[Task data Boundary: Start]

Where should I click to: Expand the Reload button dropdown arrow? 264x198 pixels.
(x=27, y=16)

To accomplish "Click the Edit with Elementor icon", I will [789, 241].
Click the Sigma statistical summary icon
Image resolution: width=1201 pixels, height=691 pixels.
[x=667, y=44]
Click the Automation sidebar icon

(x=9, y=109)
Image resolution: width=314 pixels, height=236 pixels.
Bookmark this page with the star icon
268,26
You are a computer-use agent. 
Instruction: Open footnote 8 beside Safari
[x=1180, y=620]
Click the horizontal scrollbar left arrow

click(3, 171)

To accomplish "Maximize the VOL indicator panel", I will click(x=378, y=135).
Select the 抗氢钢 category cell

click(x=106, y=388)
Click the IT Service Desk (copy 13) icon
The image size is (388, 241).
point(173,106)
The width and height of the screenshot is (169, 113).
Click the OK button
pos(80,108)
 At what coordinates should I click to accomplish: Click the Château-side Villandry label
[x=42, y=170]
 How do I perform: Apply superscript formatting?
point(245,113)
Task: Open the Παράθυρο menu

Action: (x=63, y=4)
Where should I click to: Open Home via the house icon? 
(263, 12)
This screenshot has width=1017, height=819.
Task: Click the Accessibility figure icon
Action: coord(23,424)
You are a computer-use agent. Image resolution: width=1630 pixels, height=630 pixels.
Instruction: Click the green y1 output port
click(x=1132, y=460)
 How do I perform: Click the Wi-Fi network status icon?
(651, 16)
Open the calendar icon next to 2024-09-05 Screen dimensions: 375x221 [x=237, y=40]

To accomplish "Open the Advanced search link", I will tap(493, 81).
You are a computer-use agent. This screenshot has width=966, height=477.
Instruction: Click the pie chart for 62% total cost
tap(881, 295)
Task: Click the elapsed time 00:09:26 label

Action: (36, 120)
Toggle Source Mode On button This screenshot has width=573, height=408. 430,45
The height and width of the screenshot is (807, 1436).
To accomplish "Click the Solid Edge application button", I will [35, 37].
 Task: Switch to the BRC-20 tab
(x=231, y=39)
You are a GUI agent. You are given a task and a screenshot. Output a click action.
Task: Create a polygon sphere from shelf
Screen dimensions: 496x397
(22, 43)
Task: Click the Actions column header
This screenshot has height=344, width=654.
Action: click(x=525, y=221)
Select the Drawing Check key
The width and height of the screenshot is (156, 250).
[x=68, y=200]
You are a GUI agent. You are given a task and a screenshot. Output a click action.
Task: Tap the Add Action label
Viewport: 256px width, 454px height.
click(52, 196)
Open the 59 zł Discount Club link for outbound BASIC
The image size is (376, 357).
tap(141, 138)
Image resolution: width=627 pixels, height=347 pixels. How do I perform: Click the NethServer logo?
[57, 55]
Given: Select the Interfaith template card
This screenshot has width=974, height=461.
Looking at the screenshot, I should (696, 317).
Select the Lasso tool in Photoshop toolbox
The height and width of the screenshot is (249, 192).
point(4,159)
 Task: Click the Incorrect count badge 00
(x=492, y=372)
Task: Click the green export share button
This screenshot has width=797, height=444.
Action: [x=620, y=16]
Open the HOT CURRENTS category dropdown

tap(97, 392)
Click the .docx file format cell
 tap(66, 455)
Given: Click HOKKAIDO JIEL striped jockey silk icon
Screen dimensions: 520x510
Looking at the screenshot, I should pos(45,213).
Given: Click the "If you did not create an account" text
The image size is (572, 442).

[Task data Boundary: End]

## What you will do:
Write out all of the records once more, exactly.

## Reply to the exercise:
Where should I click to: Expand the Reload button dropdown arrow? 264x198 pixels.
(x=27, y=16)

To accomplish "Click the Edit with Elementor icon", I will [789, 241].
Click the Sigma statistical summary icon
Image resolution: width=1201 pixels, height=691 pixels.
[x=667, y=44]
Click the Automation sidebar icon

(x=9, y=109)
Image resolution: width=314 pixels, height=236 pixels.
Bookmark this page with the star icon
268,26
You are a computer-use agent. 
Instruction: Open footnote 8 beside Safari
[x=1180, y=620]
Click the horizontal scrollbar left arrow

click(3, 171)

To accomplish "Maximize the VOL indicator panel", I will click(x=378, y=135).
Select the 抗氢钢 category cell

click(x=106, y=388)
Click the IT Service Desk (copy 13) icon
The image size is (388, 241).
point(173,106)
The width and height of the screenshot is (169, 113).
Click the OK button
pos(80,108)
 At what coordinates should I click to accomplish: Click the Château-side Villandry label
[x=42, y=170]
 How do I perform: Apply superscript formatting?
point(245,113)
Task: Open the Παράθυρο menu

Action: (x=63, y=4)
Where should I click to: Open Home via the house icon? 
(263, 12)
This screenshot has width=1017, height=819.
Task: Click the Accessibility figure icon
Action: coord(23,424)
You are a computer-use agent. Image resolution: width=1630 pixels, height=630 pixels.
Instruction: Click the green y1 output port
click(x=1132, y=460)
 How do I perform: Click the Wi-Fi network status icon?
(651, 16)
Open the calendar icon next to 2024-09-05 Screen dimensions: 375x221 [x=237, y=40]

To accomplish "Open the Advanced search link", I will tap(493, 81).
You are a computer-use agent. This screenshot has width=966, height=477.
Instruction: Click the pie chart for 62% total cost
tap(881, 295)
Task: Click the elapsed time 00:09:26 label

Action: (36, 120)
Toggle Source Mode On button This screenshot has width=573, height=408. 430,45
The height and width of the screenshot is (807, 1436).
To accomplish "Click the Solid Edge application button", I will [35, 37].
 Task: Switch to the BRC-20 tab
(x=231, y=39)
You are a GUI agent. You are given a task and a screenshot. Output a click action.
Task: Create a polygon sphere from shelf
Screen dimensions: 496x397
(22, 43)
Task: Click the Actions column header
This screenshot has height=344, width=654.
Action: click(x=525, y=221)
Select the Drawing Check key
The width and height of the screenshot is (156, 250).
[x=68, y=200]
You are a GUI agent. You are given a task and a screenshot. Output a click action.
Task: Tap the Add Action label
Viewport: 256px width, 454px height.
click(52, 196)
Open the 59 zł Discount Club link for outbound BASIC
The image size is (376, 357).
tap(141, 138)
Image resolution: width=627 pixels, height=347 pixels. How do I perform: Click the NethServer logo?
[57, 55]
Given: Select the Interfaith template card
This screenshot has width=974, height=461.
Looking at the screenshot, I should (696, 317).
Select the Lasso tool in Photoshop toolbox
The height and width of the screenshot is (249, 192).
point(4,159)
 Task: Click the Incorrect count badge 00
(x=492, y=372)
Task: Click the green export share button
This screenshot has width=797, height=444.
Action: [x=620, y=16]
Open the HOT CURRENTS category dropdown

tap(97, 392)
Click the .docx file format cell
 tap(66, 455)
Given: Click HOKKAIDO JIEL striped jockey silk icon
Screen dimensions: 520x510
Looking at the screenshot, I should pos(45,213).
Given: Click the "If you did not create an account" text
The image size is (572, 442).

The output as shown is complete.